Some of Mid90s’ limitations chalk up to overcautious first-time filmmaking, though we get glorious cinematography of LA light and an expensive soundtrack of nineties rap, punk, and indie to compensate. The airless script could have used more space for improvisation, more lulls in the narrative, so the characters could grow into more than avatars of their types, and the minutiae of skating could shine through. There’s a great sequence where Ray sets up a new deck for Stevie, razoring off the grip tape and screwing in the trucks, but this is the exception to the rule in a movie where skating is more emotional texture than material fact.

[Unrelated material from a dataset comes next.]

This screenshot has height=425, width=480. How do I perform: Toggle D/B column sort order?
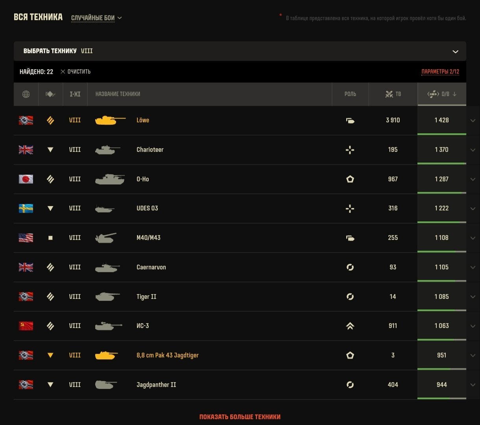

The faint ersatz quality haunting Mid90s’ period accuracy is starkest in a scene where the posse encounters a homeless man in a park full of other skaters, and they all sit down to wax rhapsodic about skating. This is hard to square with the more accurate, if carefully hedged in basic decency, portrayal of nineties skate kids elsewhere, with their commonplace misogyny, aggression, and homophobia—all well-documented in Big Brother, the culturally rich but absolutely vile nineties skate bible. Honestly, those kids would have been just as likely to shit in the homeless man’s hat.

The nineties introduced a pronounced dirtbag strain to skate culture that culminated, by 2000, in Jackass. It was an era when skate mags and videos were full of angry young men falling off roofs in shopping carts and playing horrible pranks on each other. This wasn’t universal, but in clearly alluding to it while also downplaying it, Hill shies away from having to criticize it and explore its sociological sources.

There’s another area where he doesn’t want to go: You don’t need to be into skateboarding to catch nostalgic feelings from Mid90s, but you might need to be a man. Women’s subjectivity is completely absent, which might be as era-appropriate as the casual use of “faggot” but is just as off-putting today. The film resembles a fake version of sublime skate doc Minding the Gap, which both validates its essential truth and highlights its cagey artifice. Mid90s just outlines the same home traumas that create skate tribes that Minding the Gap fills in so deeply. Watch that for a genuine glimpse of skating now. As for the nineties, sadly, Larry Clark’s Kids still feels like the more piercing, authentic fictional film of record.